Use of induction in the proof of the Chinese Remainder Theorem

[Hill]

Consider the following proof:

My question is, does it in fact use induction?

It says, "Assume now that the theorem is true for k-1 elements...," but I don't think it uses this assumption to prove that it is true for k elements, which would be an induction step.

 

[fresh_42]

It uses induction even if a bit hidden. I think we need induction for the repetitive application of A.3.10 to find all $x_i.$

 

[mathwonk]

Do you like this argument: the natural map Z---> Z/d1 x....xZ/dk, sends n to 0 iff each dj divides n, iff their product does (since they are relatively prime). Hence the induced map from Z/(d1.....dk) is injective, hence also surjective. Qed.

 

[Hill]

Do you like this argument: the natural map Z---> Z/d1 x....xZ/dk, sends n to 0 iff each dj divides n, iff their product does (since they are relatively prime). Hence the induced map from Z/(d1.....dk) is injective, hence also surjective. Qed.

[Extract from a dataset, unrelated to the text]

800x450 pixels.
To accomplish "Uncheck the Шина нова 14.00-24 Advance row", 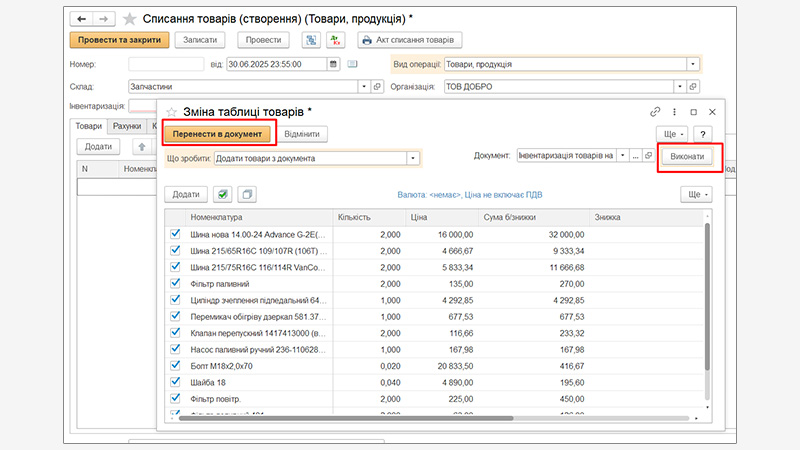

I am not sure. In this argument, e.g., Z/d1 has d1 elements, while in the Theorem, r1 can be anything.

 

[mathwonk]

Oh wait! forgive me, your theorem is stated for R any domain. My argument is only for the integers!

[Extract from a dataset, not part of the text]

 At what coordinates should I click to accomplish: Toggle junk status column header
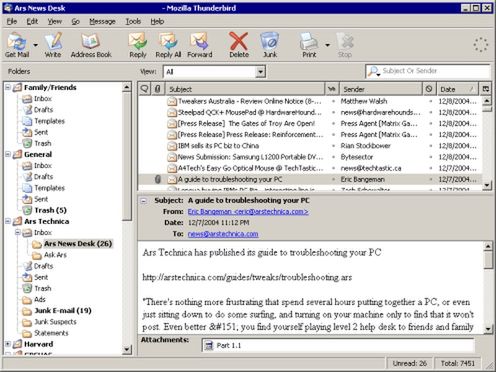(x=429, y=89)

But in that case, the theorem says exactly that the map
Z/(d1....dk)--->Z/d1x....Z/dk is surjective; i.e. for every r1,...,rk, there is an a in Z/(d1...dk) that maps to the k-tuple ([r1],...,[rk]). i.e. there exists an a in Z such that a is equivalent to every rj, mod dj, i.e. such that for every j, a-rj is a multiple of dj. But probably you knew that case, where the argument is easier by finiteness of the quotient rings involved.

 

[mathwonk]

ok here is a general argument. by hypothesis, for all j ≥ 2, we may choose cj, bj such that cjd1 + bjdj = 1. Now multiply the left hand sides all together getting a big product = 1, and let a1 = the product of just the terms bjdj, for j≥2. then a1 is one term of the big product, the only term not divisible by d1. hence a1 ≈ 1 (mod d1), and a1 ≈ 0 (mod dj, all j≥2). Hence a1 maps to (1,0,...,0) under the map R--->R/d1x...xR/dk. Similarly we can find elements a2,...,ak mapping to (0,1,0,....,0), and ... to (0,....,0,1). Since the image of the map contains all R-linear combinations of these elements, and they generate, the map
R--->R/d1x...xR/dk is surjective*. Qed.
(note use of ..... instead of induction!)

*more precisely, given r1,...,rk, the element a = r1a1+...+rkak maps to ([r1],...,[rk]).

 

[Hill]

ok here is a general argument. by hypothesis, for all j ≥ 2, we may choose cj, bj such that cjd1 + bjdj = 1. Now multiply the left hand sides all together getting a big product = 1, and let a = the product of just the terms bjdj, for j≥2. then a is one term of the big product, the only term not divisible by d1. hence a ≈ 1 (mod d1), and a ≈ 0 (mod dj, all j≥2). Hence e maps to (1,0,...,0) under the map
R--->R/d1x...xR/dk. Similarly we can find elements mapping to (0,1,0,....,0), and ... to (0,....,0,1). Since the image of the map contains all R-linear combinations of these elements, and they generate, the map R--->R/d1x...xR/dk is surjective. Qed.
(note use of ..... instead of induction!)

Yes, I like the argument.
(However, using .... does not constitute mathematical induction.)

 

[mathwonk]

I'm not an expert on induction, and I tend to skip it when the result looks true, but it can be very powerful. Still it probably needs to be used to give complete proofs of many things I skip over. Certainly the use of ellipsis does not constitute induction, but their use can sometimes disguise the absence of an inductive argument. E.g. when I assume that in a product of form (a1+b1)(a1+b2)...(a1+bk), that every term of the expansion except (b1...bk) is divisible by a1, this probably needs induction to actually prove. In fact even defining these products uses induction, since multiplication in a ring is only given for two terms. In fact to prove the product (b1...bk) makes sense, without further information, one needs also to use associativity, which is not true for all multiplications. I.e. from the associativity axiom that (ab)c = a(bc) for any three elements, it requires an inductive argument that also (b1....bk) has only one value, no matter how we associate it into products of two terms at a time. One can do this by induction e.g. on the number of factors , but I do not recommend it. (In the case of addition, this is Prop. 5.1, page 6, of my copy of Advanced Calculus, by Spencer, Steenrod, and Nickerson, the only book in which I have ever seen this statement actually proved.)